### [SELECTED TEXT]

===============

Dynamic Three-Dimensional Imaging of the Mitral Valve and Left Ventricle Using Rapid Sonomicrometry Array Localization

Joseph H. Gorman II, MD; Krishanu B. Gupta, PhD; James T. Streicher, PhD; Robert C. Gorman, MD; Benjamin M. Jackson, MS; Mark B. Ratcliff, MD; Daniel K. Bogen, MD, PhD; L. Henry Edmunds Jr., MD

Department of Surgery, School of Medicine, and Department of Bioengineering, School of Engineering and Applied Science, University of Pennsylvania, Philadelphia, PA.

J Thorac Cardiovasc Surg 1996;112:712-26

Methods and Results: Sixteen sonomicrometry transducers were placed around the mitral valve annulus, at the tips and bases of both papillary muscles, at the ventricular apex, across the ventricular epicardial short axis, and on the anterior chest wall before and during cardiopulmonary bypass in eight anesthetized sheep. Animals were studied later on 17 occasions. Reproducibility of distance measurements averages 1.6%; Procrustes analysis of three-dimensional arrays of coordinate locations predicts an average error of 2.2 mm. Duration of serial sonomicrometry array localization signals ranges between 60 and 151 days (mean 114 days). Sonomicrometry array localization demonstrates the saddle-shaped mitral annulus, its minimal orifice area immediately before end-diastole, and uneven, apical descent during systole. Papillary muscles shorten only 3.0 to 3.5 mm. Sonomicrometry array localization demonstrates nonuniform torsion of papillary muscle transducers around a longitudinal axis and shows rotation of papillary muscular bases toward each other during systole.

===============

### [EXERCISE TASKS]
1. From the sonomicrometry abstract, extract word for word the passage starting at "Department of Surgery, School" and ending at "Pennsylvania, Philadelphia, PA.".
2. Write what comes next in the sonomicrometry abstract, picking up after its final sentence.
The stored lines are separate material, distinct from the sonomicrometry abstract.

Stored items

===============

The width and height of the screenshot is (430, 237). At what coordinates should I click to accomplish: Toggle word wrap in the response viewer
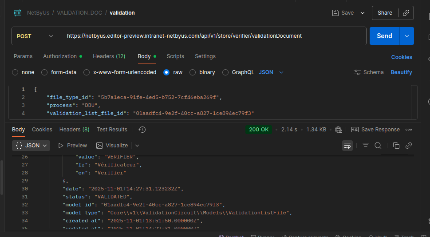click(x=347, y=146)
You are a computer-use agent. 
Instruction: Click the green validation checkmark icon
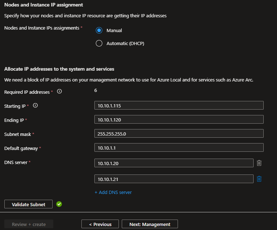[x=59, y=204]
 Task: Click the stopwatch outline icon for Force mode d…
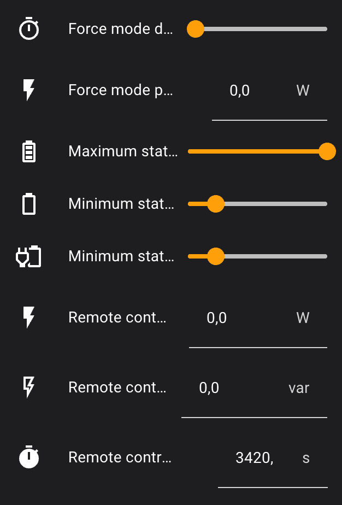tap(29, 30)
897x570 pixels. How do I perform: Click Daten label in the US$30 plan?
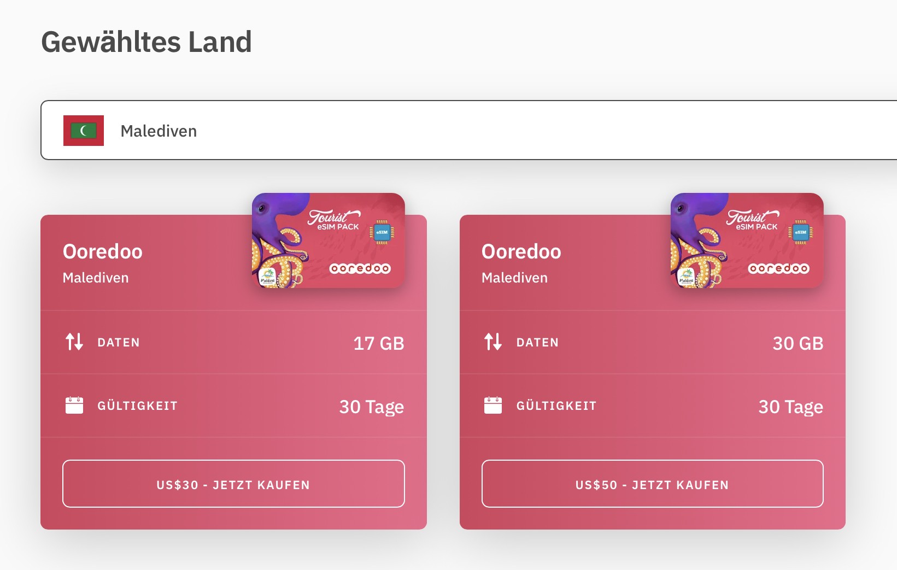click(x=119, y=343)
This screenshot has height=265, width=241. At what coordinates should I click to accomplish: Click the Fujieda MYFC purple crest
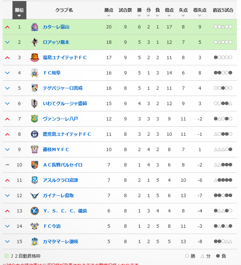click(x=34, y=149)
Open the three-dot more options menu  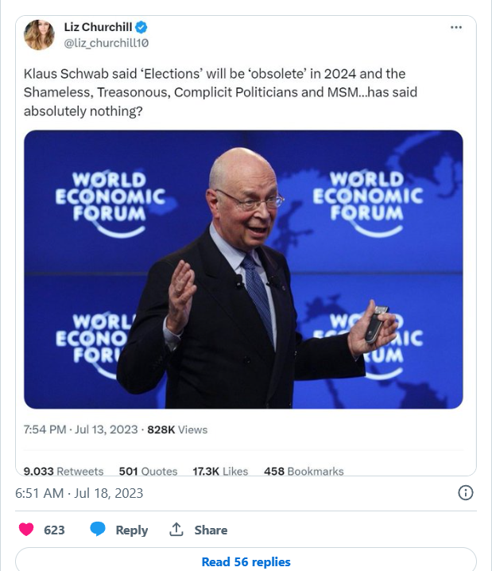(x=455, y=27)
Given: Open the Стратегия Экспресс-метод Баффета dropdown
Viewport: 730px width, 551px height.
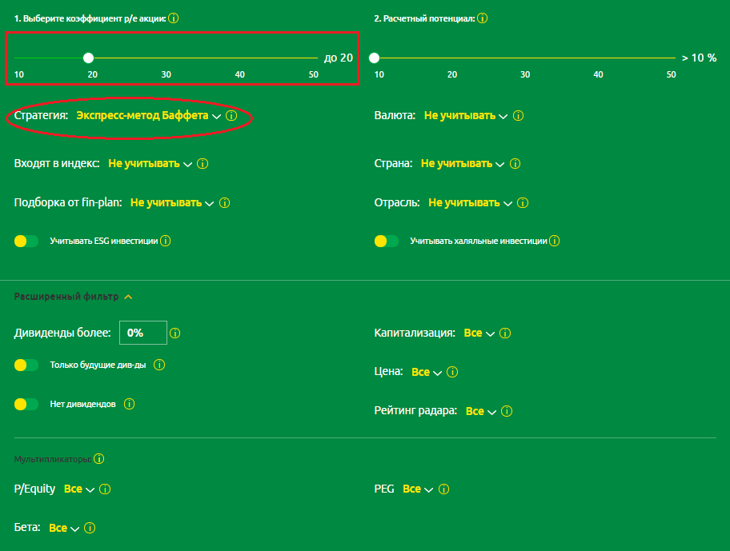Looking at the screenshot, I should pos(148,116).
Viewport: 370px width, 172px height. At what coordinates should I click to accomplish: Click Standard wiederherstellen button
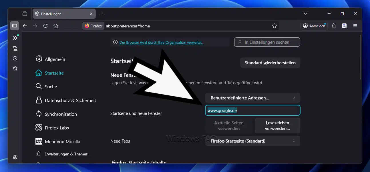(x=270, y=63)
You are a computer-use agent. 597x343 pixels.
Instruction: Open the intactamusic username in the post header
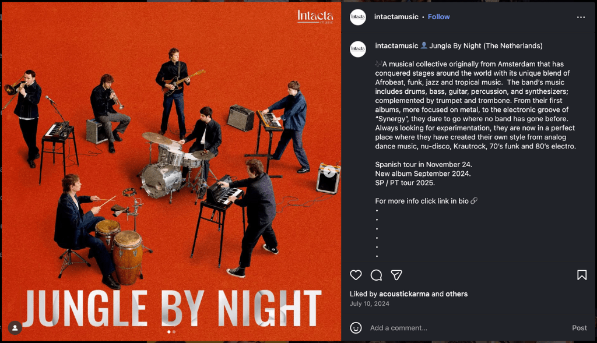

===============

### [ANSWERS PROVIDED]
1.
Department of Surgery, School of Medicine, and Department of Bioengineering, School of Engineering and Applied Science, University of Pennsylvania, Philadelphia, PA.

2.
Conclusion: Tagging of ventricular structures in experimental animals by sonomicrometry array localization images is highly reproducible and suitable for serial observations. In sheep the method provides unique, quantitative infomration regarding the interrelationship of mitral vavular and left ventricular structures throughout the cardiac cycle.